WLFIに関する具体的な運用内容や今後の計画は公表されていませんが、トランプ関連として注目を集めているため、市場の反応や価格動向など今後の情報開示が待たれるところです。
TRUMPトークンで大型鯨が利益確定
同じくトランプ関連銘柄として話題となった「TRUMP」トークンにおいて、早期購入者の鯨アドレスが約63.7万枚(評価額1,259万ドル相当)をすべて売却し、1,187万ドルの利益を得たことが確認されました。
この鯨はTRUMPがローンチしてから約30分後に3,000枚のSOL(72万ドル相当)で63.7万枚のTRUMPを購入しており、平均取得価格は1.14ドルほどでした。その後売却時には平均約19.76ドルで処分し、約16倍という大幅なリターンを得た形です。こうした大口による売買が相場変動に影響を与える可能性もあり、引き続き投資家からは注視されています。
1月DEX現物取引量が過去最高の4,541億ドルを記録
分散型取引所(DEX)の取引動向も見逃せません。2025年1月のDEX現物取引額は4,541億ドルと、これまでの最高記録を更新しました。これは2024年12月の3,238.9億ドルから**約40%**の増加にあたります。

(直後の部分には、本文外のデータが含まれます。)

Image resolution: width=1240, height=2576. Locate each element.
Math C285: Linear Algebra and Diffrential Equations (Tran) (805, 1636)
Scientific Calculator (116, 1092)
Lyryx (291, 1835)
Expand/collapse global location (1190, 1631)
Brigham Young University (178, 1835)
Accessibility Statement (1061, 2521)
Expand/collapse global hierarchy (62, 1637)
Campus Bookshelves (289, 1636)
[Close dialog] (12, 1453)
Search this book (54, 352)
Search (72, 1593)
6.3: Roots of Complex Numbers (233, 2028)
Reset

特にソラナ系DEXのRaydium(レイディウム)が1,241.3億ドルを計上してトップに立ち、Uniswapは1,004.7億ドル(シェア22%)で続いています。こうした現物取引量の増加は、依然として分散型金融(DeFi)分野が成長を続けていることを示す一つの指標といえるでしょう。
DeepSeekの衝撃と暗号資産市場への影響
人工知能モデル「DeepSeek」は、低コストながらアメリカのOpenAI製品と肩を並べる性能を示し、世界のテック企業に大きな衝撃を与えました。これに伴い一部の米国テック株が急落し、ビットコインやイーサリアムといった主流仮想通貨も一時的に6%〜7%程度の下落を経験しました。ただし、相場は短期間で回復し、ビットコインは再び10万ドル台を回復する動きが報じられています。
市場分析としては、AI技術への急激な期待と警戒心が同居する中、リスク資産と認識されがちな仮想通貨は値動きのブレが大きくなる可能性があります。しかし長期的には、DeepSeekのような低コストなAIモデルの普及自体がインフレを抑制するという見方もあり、結果として暗号資産市場に好影響を与えるシナリオも指摘されています。
一方で、米国やヨーロッパ圏の中央銀行によるビットコインの導入計画(例えばチェコ央行やスイス連邦政府の動きなど)が今後進められれば、ビットコインの需要がさらに押し上げられるとの見方もあります。実際に米国内では、すでにビットコインを戦略的に備蓄する動きが見え始めており、今後の国際的な競争や規制方針が注目されます。